[Brief 1] For the passage on T cells and the anti-FVIII response below, decide whether each statement agrees with it: (a) T cells recognize epitopes presented in the context of MHC class II determinants; (b) more is known about specific T cells than about other parts of the response; (c) the passage recommends switching off activation of every T cell with FVIII specificity. Answer each with yes or no, and quote the deciding words of the passage.
[Brief 2] Repeat, word for word, the part of the passage on T cells and the anti-FVIII response below that opens with the words containing "T cells help" and closes with "with FVIII specificity.".
[Brief 3] Pick up the passage on T cells and the anti-FVIII response below at its last sentence and carry it forward.

[Quoted passage]
----

T cells help the maturation of B cells by recognition of either FVIII-derived epitopes or idiotype-derived epitopes presented in the context of major histocompatibility (MHC) class II determinants. In theory, it should be possible to interfere with the T-cell arm of the anti-FVIII response for therapeutic purposes. However, much less knowledge is available with regard to specific T cells. The size of the T-cell repertoire at birth is large enough to respond to any conceivable antigen, even glycolipids. It follows that there are literally armies of T cells with capacity to react to FVIII with variable affinities, and the difficulty lies in identifying those that are relevant for the production of inhibitors. It does not make much sense attempting to switch off activation of every T cell with FVIII specificity.

----

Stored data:
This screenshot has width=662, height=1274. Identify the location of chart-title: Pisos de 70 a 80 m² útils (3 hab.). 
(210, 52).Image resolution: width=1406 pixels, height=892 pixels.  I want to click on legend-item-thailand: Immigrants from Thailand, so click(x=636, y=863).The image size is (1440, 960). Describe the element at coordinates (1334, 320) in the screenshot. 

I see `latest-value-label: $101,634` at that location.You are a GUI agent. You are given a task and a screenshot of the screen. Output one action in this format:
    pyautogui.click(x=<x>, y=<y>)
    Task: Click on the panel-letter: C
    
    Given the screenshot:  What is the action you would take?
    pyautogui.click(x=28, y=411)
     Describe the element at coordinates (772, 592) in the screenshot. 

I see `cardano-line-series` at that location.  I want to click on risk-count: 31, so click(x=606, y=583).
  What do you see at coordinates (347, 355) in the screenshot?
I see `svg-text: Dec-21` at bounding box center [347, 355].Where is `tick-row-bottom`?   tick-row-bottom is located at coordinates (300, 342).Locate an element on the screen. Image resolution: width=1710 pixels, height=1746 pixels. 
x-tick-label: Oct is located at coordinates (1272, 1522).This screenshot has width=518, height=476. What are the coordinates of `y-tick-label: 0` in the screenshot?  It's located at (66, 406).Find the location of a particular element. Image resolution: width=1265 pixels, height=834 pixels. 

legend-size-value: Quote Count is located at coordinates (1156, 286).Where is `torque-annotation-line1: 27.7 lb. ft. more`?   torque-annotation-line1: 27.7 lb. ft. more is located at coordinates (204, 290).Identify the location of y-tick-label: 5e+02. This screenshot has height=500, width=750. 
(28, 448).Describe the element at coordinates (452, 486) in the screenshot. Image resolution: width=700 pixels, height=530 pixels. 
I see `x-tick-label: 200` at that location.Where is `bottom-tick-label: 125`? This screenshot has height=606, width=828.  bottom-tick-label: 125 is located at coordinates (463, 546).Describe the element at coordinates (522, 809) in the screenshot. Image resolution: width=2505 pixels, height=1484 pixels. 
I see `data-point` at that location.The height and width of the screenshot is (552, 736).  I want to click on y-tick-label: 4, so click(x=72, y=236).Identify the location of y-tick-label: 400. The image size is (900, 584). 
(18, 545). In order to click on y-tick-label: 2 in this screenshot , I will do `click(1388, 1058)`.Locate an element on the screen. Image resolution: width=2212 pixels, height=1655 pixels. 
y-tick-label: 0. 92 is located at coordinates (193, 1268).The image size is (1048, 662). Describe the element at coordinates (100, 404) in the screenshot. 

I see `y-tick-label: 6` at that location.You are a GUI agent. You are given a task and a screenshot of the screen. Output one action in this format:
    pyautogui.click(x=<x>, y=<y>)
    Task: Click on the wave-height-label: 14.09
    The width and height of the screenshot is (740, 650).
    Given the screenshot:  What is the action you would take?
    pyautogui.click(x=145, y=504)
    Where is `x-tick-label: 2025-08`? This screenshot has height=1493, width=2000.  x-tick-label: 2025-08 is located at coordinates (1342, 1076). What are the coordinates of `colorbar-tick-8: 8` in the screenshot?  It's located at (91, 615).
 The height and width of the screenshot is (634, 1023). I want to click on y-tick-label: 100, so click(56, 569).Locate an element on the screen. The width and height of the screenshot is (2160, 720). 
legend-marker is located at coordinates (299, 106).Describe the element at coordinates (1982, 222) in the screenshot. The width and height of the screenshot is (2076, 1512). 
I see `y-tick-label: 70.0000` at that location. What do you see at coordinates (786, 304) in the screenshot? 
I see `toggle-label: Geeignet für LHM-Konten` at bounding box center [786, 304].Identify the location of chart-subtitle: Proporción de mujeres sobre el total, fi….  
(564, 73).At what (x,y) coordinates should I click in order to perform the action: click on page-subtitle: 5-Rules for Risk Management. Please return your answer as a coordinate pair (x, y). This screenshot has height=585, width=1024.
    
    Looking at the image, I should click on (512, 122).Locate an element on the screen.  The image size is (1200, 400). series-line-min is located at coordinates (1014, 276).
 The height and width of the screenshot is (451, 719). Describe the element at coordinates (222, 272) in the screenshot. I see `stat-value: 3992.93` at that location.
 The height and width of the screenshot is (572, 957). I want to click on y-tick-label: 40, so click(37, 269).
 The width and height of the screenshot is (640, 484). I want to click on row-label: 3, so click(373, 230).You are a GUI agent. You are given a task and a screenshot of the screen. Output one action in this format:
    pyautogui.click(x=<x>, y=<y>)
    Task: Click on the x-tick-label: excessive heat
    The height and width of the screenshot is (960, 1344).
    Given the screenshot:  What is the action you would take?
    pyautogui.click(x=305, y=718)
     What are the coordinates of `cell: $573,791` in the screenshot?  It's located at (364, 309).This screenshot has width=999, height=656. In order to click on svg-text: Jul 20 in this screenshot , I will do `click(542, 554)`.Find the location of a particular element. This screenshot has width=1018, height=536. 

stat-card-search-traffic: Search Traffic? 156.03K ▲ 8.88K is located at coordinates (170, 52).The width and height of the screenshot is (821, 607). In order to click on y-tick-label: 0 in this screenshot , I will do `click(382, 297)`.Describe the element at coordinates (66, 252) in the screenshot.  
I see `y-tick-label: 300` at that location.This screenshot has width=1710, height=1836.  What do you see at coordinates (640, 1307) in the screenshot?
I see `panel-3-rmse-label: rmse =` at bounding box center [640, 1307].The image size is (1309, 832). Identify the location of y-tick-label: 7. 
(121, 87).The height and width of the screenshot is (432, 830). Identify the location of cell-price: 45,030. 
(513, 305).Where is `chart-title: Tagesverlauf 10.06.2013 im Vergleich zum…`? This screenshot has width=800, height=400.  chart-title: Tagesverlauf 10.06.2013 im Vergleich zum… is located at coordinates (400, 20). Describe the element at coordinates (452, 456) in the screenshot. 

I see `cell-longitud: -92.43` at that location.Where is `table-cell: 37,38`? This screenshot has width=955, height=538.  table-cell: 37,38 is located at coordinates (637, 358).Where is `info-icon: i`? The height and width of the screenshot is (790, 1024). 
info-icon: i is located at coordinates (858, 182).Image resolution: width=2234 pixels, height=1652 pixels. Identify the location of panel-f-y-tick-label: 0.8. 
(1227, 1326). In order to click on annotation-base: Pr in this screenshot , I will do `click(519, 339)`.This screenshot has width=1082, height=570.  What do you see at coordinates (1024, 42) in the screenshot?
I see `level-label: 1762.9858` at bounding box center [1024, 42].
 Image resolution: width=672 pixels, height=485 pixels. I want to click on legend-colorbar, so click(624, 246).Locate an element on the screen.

----

[Written response 1]
(a) Yes: "presented in the context of major histocompatibility (MHC) class II determinants"
(b) No: "much less knowledge is available with regard to specific T cells"
(c) No: "It does not make much sense attempting to switch off activation of every T cell with FVIII specificity"

[Written response 2]
T cells help the maturation of B cells by recognition of either FVIII-derived epitopes or idiotype-derived epitopes presented in the context of major histocompatibility (MHC) class II determinants. In theory, it should be possible to interfere with the T-cell arm of the anti-FVIII response for therapeutic purposes. However, much less knowledge is available with regard to specific T cells. The size of the T-cell repertoire at birth is large enough to respond to any conceivable antigen, even glycolipids. It follows that there are literally armies of T cells with capacity to react to FVIII with variable affinities, and the difficulty lies in identifying those that are relevant for the production of inhibitors. It does not make much sense attempting to switch off activation of every T cell with FVIII specificity.

[Written response 3]
We made use of patients with single amino acid FVIII substitution to identify relevant T cells and various characteristics of such T cells have been delineated, thanks to a meticulous cloning strategy. As expected, many T cells can be activated by a small stretch of amino acids, illustrating the size of the T-cell repertoire. Such clones have also allowed us to determine that the same peptide could be presented to T cells by various MHC class II molecules, establishing the promiscuous nature of T-cell epitopes and, consequently, the limited chances of identifying a relationship between expression of some MHC class II alleles and the risk of producing inhibitors.

Whether specific T cells will offer an opportunity to prevent or suppress the production of FVIII inhibitors is debatable. Early work had identified several mechanisms by which T cells could be induced into anergy or even deleted by overstimulation. It is unfortunate that following the re-discovery of suppressor T cells, nowadays called regulatory T cells (Tregs), there is virtually no study being undertaken on anything else but such Tregs.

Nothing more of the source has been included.